[Opening Excerpted text section]

Current scope of Juliet is identification of codon-wise variants in coding regions. Juliet performs a reference-guided, de-novo variant discovery and annotates known drug-resistance mutations. There is no technical limitation with respect to the target organism or gene. A first version of variant phasing is available. Insertion and deletion variants are currently being ignored; support will be added in a future version.
Both, theoretical and empirical, performance estimates agree with the following statement:
At a coverage of 6000 CCS reads with a predicted accuracy (RQ) of >=0.99, the false positive and false negative rates are below 1% and 0.001% (10-5), respectively.
The underlying model is a statistical test, comparing the number of observed mutated codons to the number of expected mutations at a given position. The particular test is a Bonferroni-corrected Fisher's Exact test.
Install the minorseq suite using bioconda, more info here.
One of those binary executables is called juliet
.
Juliet operates on CCS records in the BAM format.
Reads should be created with CCS2
using the --richQVs
option.
BAM files have to PacBio-compliant, meaning, cigar M
is forbidden.
Juliet currently does not demultiplex barcoded data;
provide one BAM per barcode.
Input CCS reads should have a minimal predicted accuracy of 0.99,
filtering instruction available here.
Reads that are not primary or supplementary alignments, get ignored.
Juliet provides a JSON and/or HTML file:
$ juliet data.align.bam patientZero.html
$ juliet data.align.bam patientZero.json
$ juliet data.align.bam patientZero.html patientZero.json
The HTML page is a 1:1 conversion of the JSON file and contains the identical information, but more human-readable.

[Closing Excerpted text section]
[Opening Information given section]

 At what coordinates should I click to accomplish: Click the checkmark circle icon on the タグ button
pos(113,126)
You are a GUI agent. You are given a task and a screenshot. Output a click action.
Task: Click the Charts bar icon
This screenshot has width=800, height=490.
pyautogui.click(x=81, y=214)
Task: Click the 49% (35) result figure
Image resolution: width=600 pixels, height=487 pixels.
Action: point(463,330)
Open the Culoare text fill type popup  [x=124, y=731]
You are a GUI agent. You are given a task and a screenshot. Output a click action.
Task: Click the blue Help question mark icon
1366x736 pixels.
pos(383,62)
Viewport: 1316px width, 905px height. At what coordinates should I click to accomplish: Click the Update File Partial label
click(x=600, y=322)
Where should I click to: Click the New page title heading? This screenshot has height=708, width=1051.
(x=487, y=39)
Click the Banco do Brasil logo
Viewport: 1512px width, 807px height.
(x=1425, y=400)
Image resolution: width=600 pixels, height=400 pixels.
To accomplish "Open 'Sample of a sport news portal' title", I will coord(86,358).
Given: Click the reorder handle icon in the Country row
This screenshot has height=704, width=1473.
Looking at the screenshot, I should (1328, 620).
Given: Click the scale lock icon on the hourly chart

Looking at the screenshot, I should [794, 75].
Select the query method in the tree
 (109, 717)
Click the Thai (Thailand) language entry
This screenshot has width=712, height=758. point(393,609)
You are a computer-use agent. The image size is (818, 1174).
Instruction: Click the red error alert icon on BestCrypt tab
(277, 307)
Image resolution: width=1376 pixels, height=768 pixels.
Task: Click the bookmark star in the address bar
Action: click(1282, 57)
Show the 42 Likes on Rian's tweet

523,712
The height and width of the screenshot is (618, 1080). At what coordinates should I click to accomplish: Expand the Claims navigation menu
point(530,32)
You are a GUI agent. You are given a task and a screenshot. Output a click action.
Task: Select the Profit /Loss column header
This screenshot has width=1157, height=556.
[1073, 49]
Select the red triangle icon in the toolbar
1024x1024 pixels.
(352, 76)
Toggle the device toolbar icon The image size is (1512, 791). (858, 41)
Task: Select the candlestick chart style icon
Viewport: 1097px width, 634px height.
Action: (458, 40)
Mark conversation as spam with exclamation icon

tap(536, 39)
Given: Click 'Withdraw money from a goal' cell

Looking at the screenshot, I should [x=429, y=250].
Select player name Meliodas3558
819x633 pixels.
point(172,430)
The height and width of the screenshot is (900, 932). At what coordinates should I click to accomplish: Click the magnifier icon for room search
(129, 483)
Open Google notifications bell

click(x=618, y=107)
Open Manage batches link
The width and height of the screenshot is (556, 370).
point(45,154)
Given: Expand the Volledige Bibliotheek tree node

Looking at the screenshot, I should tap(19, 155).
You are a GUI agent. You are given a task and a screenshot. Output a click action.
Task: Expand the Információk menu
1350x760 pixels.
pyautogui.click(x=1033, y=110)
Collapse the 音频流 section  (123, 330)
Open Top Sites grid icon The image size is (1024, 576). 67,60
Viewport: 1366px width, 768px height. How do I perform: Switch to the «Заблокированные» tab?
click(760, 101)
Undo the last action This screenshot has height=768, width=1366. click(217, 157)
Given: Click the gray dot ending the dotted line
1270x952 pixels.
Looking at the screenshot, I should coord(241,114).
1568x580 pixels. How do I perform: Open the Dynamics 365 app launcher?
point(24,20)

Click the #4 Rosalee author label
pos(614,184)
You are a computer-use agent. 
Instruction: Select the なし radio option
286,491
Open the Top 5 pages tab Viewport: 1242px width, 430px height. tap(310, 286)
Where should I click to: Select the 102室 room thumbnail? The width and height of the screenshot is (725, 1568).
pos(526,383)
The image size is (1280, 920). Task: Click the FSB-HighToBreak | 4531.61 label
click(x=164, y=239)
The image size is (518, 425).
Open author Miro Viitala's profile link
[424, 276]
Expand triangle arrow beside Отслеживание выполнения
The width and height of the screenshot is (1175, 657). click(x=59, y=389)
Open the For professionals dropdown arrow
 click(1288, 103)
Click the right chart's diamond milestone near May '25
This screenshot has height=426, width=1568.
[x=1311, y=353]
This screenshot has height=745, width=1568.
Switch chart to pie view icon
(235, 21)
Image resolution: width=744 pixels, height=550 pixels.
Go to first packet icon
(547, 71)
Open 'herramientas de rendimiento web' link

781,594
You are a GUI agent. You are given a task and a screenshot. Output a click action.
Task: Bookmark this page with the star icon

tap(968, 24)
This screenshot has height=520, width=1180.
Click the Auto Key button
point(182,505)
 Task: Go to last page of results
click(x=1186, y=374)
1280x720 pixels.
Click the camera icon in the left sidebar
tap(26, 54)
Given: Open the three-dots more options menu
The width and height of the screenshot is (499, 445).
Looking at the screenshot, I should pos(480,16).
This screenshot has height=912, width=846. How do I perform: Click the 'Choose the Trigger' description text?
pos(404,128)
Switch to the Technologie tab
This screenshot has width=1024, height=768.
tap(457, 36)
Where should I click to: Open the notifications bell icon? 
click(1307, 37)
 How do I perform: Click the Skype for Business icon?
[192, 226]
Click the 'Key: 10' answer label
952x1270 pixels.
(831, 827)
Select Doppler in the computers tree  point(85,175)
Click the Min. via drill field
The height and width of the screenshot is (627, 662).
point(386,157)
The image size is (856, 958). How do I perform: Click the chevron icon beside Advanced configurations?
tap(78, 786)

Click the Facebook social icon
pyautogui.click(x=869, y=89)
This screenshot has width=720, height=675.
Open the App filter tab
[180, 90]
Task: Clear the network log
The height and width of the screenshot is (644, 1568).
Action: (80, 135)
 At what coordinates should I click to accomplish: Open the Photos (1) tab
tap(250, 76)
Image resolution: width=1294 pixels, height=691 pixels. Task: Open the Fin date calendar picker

[Closing Information given section]

→ **What to do**
a) Copy every example juliet command line shown in the Juliet text.
b) According to the Juliet text, which particular statistical test does the underlying model use?

→ **Answers in order**
a)
$ juliet data.align.bam patientZero.html
$ juliet data.align.bam patientZero.json
$ juliet data.align.bam patientZero.html patientZero.json

b) A Bonferroni-corrected Fisher's Exact test.